Some participants said the media often has an entrenched ideology that faith is private and must be excluded from the public domain. The narrative is that in order to be tolerant, one has to be secular. However, to many people of faith, this kind of aggressive secularism is itself intolerant, something that leads to marginalization – often forcing them to choose between being religious and availing themselves of livelihood or educational opportunities.

Participants pointed out that most newsrooms in Bangladesh assign political reporters to cover faith issues, automatically applying a political color to the story that often ignores the social role of religion and silences nonpolitical voices. Participants also highlighted a lack of religious literacy, sensationalism and harmful stereotyping as factors that hinder objective coverage of the role of faith in society.

This manual aims to examine some of the ethical issues in covering belief systems and to present practical steps that journalists and media organizations can take to strengthen objective and meaningful coverage of faith issues and faith communities. In the process, journalists can unearth new stories and broaden their audience base.

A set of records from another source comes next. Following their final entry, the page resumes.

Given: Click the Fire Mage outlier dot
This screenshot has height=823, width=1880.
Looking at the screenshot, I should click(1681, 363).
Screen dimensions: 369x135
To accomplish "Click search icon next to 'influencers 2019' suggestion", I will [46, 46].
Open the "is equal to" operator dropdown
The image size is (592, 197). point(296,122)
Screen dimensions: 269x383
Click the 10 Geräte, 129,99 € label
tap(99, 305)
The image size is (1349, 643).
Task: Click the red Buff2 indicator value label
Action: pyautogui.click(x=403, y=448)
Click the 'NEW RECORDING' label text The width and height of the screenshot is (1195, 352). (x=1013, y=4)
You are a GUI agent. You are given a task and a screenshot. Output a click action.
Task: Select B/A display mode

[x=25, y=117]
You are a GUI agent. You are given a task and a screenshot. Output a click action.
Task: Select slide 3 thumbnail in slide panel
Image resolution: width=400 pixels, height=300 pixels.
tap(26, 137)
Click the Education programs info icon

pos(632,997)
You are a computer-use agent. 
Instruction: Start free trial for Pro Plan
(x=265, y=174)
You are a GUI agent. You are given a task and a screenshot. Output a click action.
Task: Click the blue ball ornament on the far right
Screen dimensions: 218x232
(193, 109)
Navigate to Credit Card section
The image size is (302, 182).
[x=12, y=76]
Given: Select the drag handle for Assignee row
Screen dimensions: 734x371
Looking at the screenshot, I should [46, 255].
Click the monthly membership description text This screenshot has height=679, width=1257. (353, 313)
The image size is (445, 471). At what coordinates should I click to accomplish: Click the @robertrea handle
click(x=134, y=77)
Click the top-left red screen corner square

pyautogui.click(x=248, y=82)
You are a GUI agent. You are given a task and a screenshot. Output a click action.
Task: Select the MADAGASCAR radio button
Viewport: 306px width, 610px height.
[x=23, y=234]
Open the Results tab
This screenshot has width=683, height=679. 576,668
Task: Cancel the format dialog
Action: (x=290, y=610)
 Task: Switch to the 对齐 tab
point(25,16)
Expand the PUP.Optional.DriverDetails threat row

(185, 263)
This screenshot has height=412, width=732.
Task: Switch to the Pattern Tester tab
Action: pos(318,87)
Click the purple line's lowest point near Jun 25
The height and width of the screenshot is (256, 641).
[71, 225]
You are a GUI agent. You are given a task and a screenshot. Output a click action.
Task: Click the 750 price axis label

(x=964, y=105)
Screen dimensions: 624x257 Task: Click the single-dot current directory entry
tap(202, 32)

This manual deliberately moves away from using the conflict lens to covering religion. Conflict sensitivity is an important tool in the modern journalist’s toolkit, and is included here in the context of Sustainable Development Goal 16 – building a peaceful, prosperous and inclusive society. However, we widen our focus to explore the intersection between religion and sustainable development more broadly, an angle often missing in news coverage.

STRUCTURE: The manual has four chapters, each of which contains short exercises to sharpen skills, that the reader can either perform alone or together with colleagues. Each chapter concludes with a Case Study encouraging the reader to think deeper about the issues covered, followed by a quick boxed check-list of the main take-aways , which readers can refer back to when in a hurry, as journalists always are!

  • In Chapter 1, Why Cover Faith?, we look at why coverage of faith is important, where the gaps are, and why media organizations so often appear to ignore faith in news coverage. We also focus on the world’s projects for universal human upliftment agreed by the United Nations and codified in the Sustainable Development Goals (SDGs) – and the key role that religious non-profits such as those in Bangladesh play in making those goals a reality.
  • In Chapter 2, Understanding Religion for Journalists in Bangladesh, we look at the wonderfully diverse multi-belief origins of Bangladeshi society, provide thumbnail sketches of our country’s main belief systems, and look briefly at the debate over Bangladesh’s unique vision of inclusive, multi-faith “secularism.”
  • In Chapter 3, Challenges of Reporting Belief Systems, we look at a new study on how varied the public view the way we report on religion – and it’s not always complimentary! – and examine the hard realities we face in our newsrooms, then draw out some best practices on how to cover communities of faith and their vital work in the developmental field.
  • In Chapter 4, Conflict-Sensitive Journalism, advances into the specialist field of peace-building journalism, looking at understanding the dynamics of conflict, and at the principles and safety rules of working in conflicted communities. We wrap up with a general boxed check-list that sums up all you will have learned through this manual.
  • The concluding annex, Resources & Further Reading, provides pointers to enable you to do a deeper dive into covering belief systems through reference to religion and development, religion journalism, and safety and conflict-sensitive journalism resources.